I bit back a sob as he traced my bottom lip with his tongue, then trailed a path to my ears. I was no longer aware of what I was doing. I suddenly rocked into his pelvis, allowing full contact with his erect cock. I felt drenched, shameless, and out of my mind. Every nerve ending became hyper aware as he licked down to my collarbone.

“Stop, please. I can’t do this.” I groaned. I pushed him away, my body feeling the loss of pressure as well as warmth.

His eyes bore into me with a satisfied grin as he turned and walked away. His entire backside was blemish free and flawless. He was as muscular in the back as the front. I had to stop thinking about this. I’d gone too long without. If anything, Kieran had proved one thing. I missed the comfort of a man. Skin-to-skin contact. Everyone needed sex. It was a basic human trait to want to share our bodies with someone. To be cared for. Even loved.

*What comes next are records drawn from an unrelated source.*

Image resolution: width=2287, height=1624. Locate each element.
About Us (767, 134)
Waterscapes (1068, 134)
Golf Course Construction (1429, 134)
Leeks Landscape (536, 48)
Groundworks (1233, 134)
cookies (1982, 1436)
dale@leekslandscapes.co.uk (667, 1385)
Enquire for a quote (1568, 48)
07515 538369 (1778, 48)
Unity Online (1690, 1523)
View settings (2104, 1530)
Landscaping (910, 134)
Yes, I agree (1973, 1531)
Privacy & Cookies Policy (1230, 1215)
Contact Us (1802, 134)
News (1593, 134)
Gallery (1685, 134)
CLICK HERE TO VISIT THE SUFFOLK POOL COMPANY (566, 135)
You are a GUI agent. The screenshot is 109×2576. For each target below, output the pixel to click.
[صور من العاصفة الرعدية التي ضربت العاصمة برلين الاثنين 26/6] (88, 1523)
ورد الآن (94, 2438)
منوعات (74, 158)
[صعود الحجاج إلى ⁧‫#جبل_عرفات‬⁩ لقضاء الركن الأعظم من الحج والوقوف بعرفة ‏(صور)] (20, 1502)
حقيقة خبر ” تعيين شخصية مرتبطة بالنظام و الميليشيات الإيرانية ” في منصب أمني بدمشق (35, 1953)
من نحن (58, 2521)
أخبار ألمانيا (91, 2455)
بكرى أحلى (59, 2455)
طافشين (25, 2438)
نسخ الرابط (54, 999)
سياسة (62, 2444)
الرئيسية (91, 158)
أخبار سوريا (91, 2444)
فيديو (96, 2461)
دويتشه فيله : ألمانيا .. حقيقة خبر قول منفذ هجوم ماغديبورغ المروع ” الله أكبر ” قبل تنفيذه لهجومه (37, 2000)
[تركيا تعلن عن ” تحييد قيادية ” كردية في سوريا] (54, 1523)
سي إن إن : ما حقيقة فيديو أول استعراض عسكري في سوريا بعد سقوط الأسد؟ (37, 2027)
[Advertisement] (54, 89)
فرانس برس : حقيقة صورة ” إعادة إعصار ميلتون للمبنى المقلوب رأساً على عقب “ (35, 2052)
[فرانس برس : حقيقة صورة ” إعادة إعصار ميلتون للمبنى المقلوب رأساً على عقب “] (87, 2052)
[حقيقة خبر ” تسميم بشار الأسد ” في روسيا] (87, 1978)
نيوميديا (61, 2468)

He was too young to realize what all of this would mean later in life. And I was being foolish and naive even worrying about his future. He was here for one reason only—to destroy my life and make me pay for sins that didn’t belong to me.

He wasn’t supposed to affect me. I said yes to this agreement so I could keep the gallery. To contemplate anything beyond what we initially agreed to was pointless. He had his agenda, and I had mine. It was best we conclude our business and go our separate ways. I had a feeling when we did consummate our contract, it would be explosive, bordering on the clash of the titans.